Estimados/as señores/as:
En fecha 17 de junio de 2026 realizamos personalmente una compra en su tienda de Tomares junto con una trabajadora de la sección, adquiriendo productos de suelos y todo el material necesario para la reforma del baño y la cocina, contratando además el servicio de transporte y entrega a domicilio.
Número de pedido de cliente: 34373.
Nuestro pedido sufrió un retraso de una semana completa sin que nadie nos avisara en ningún momento. Durante esos días tuvimos que ser nosotros quienes llamáramos repetidamente para intentar obtener información. En una de esas llamadas nos indicaron que el pedido había salido del almacén y que, supuestamente, estaba en reparto, cuando la realidad era muy distinta. Ante la falta de información y de soluciones, tuvimos que desplazarnos personalmente a la tienda física de Tomares, donde finalmente nos informaron de que el retraso se debía a que faltaba parte del material del pedido.
Además, pregunté expresamente si avisaban a los clientes cuando un pedido se retrasa por falta de materiales, y la respuesta fue que no, que ellos no hacen ese tipo de comunicaciones y que simplemente había que esperar. Una respuesta completamente inaceptable por parte de una empresa de este tamaño.
Cuando finalmente el pedido fue entregado en nuestro domicilio, comprobamos que seguía estando incompleto. Lejos de ofrecernos una solución, tuvimos que volver a desplazarnos presencialmente a la tienda para reclamar el material que faltaba y, a pesar de haber pagado un servicio de transporte y entrega a domicilio, nos vimos obligados a transportarlo nosotros mismos en nuestro propio vehículo.
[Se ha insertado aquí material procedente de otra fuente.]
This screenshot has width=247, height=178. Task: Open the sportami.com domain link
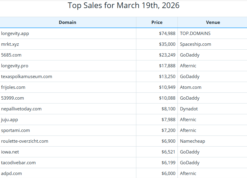coord(16,130)
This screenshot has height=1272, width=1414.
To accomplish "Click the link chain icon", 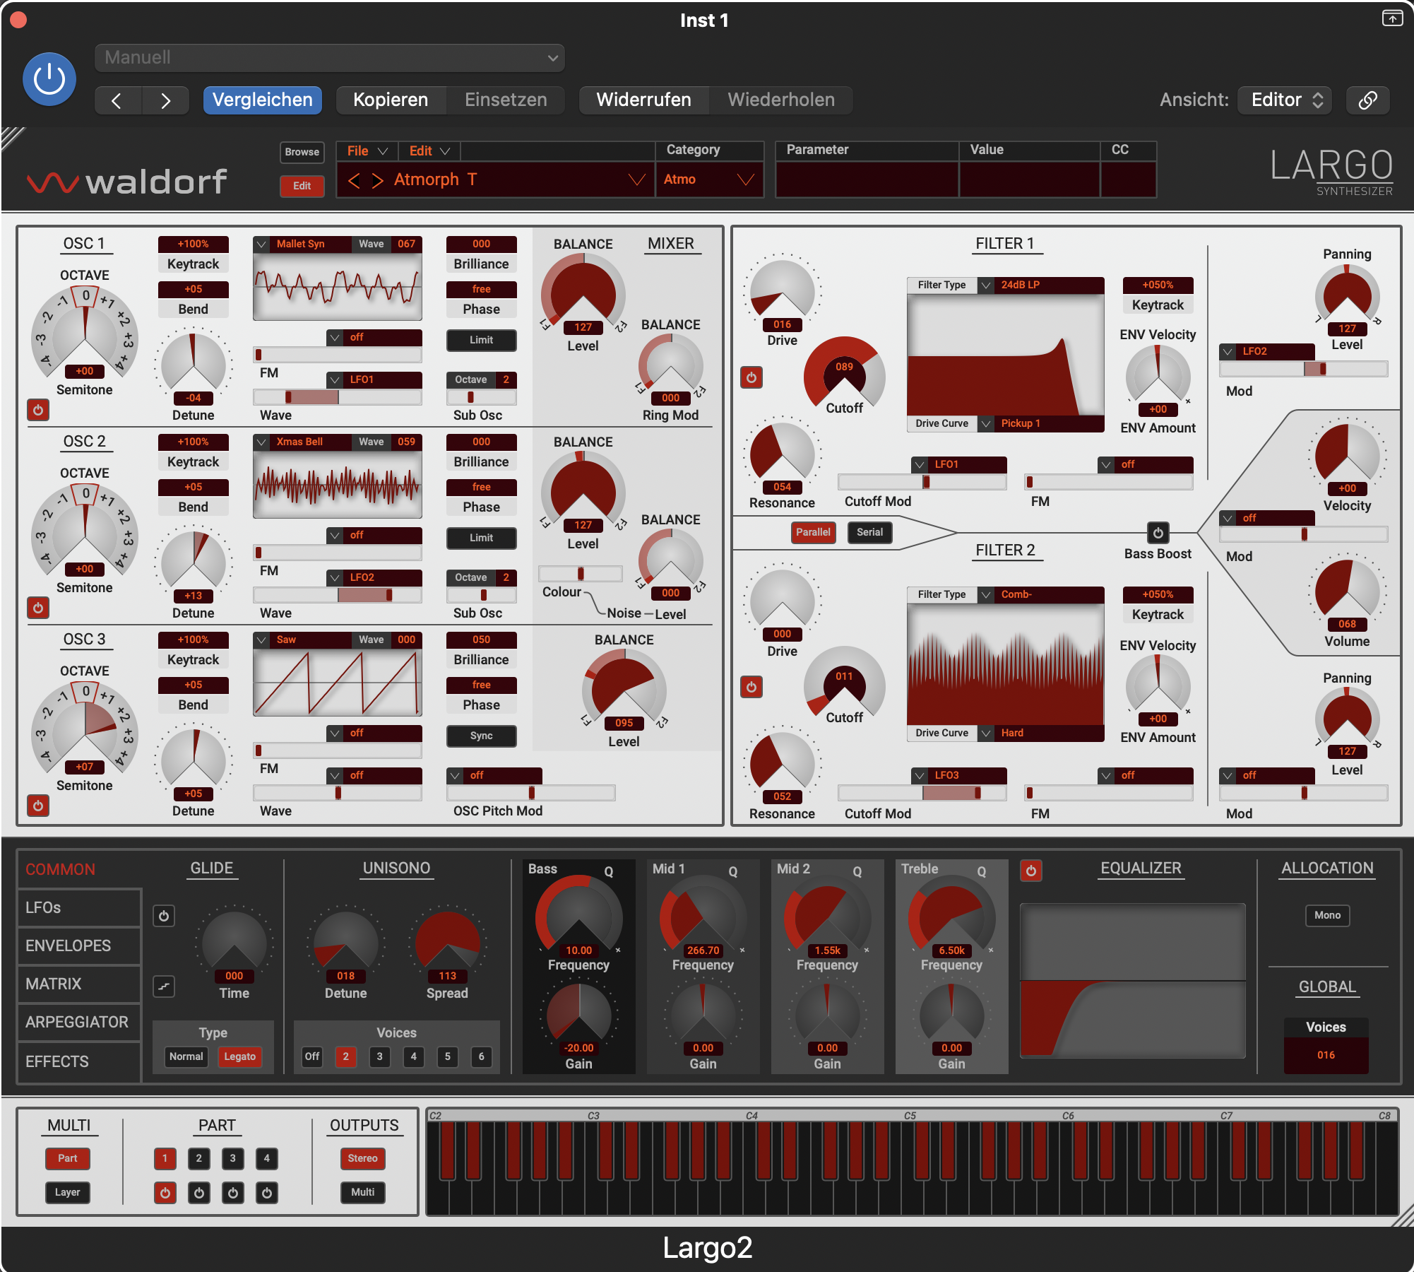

Las consecuencias de esta mala gestión han sido importantes. Tuvimos que solicitar días libres en el trabajo para recibir un pedido que nunca llegó en la fecha acordada y asumir el coste de operarios que acudieron a realizar los trabajos sin disponer del material necesario, con el consiguiente perjuicio económico. Todo ello, además de los desplazamientos, el tiempo perdido y el estrés provocado por la absoluta falta de información, organización y atención al cliente.
SOLICITAMOS a Leroy Merlin una indemnización por los daños y perjuicios ocasionados. No es aceptable cobrar un servicio de transporte que no se presta correctamente, incumplir los plazos de entrega sin previo aviso, entregar un pedido incompleto y obligar al cliente a desplazarse en varias ocasiones para reclamar y transportar por sus propios medios un material cuyo transporte ya había sido abonado.
Esperamos que Leroy Merlin asuma su responsabilidad, ofrezca una compensación acorde con los perjuicios sufridos y adopte las medidas necesarias para que ningún otro cliente tenga que pasar por una situación como esta.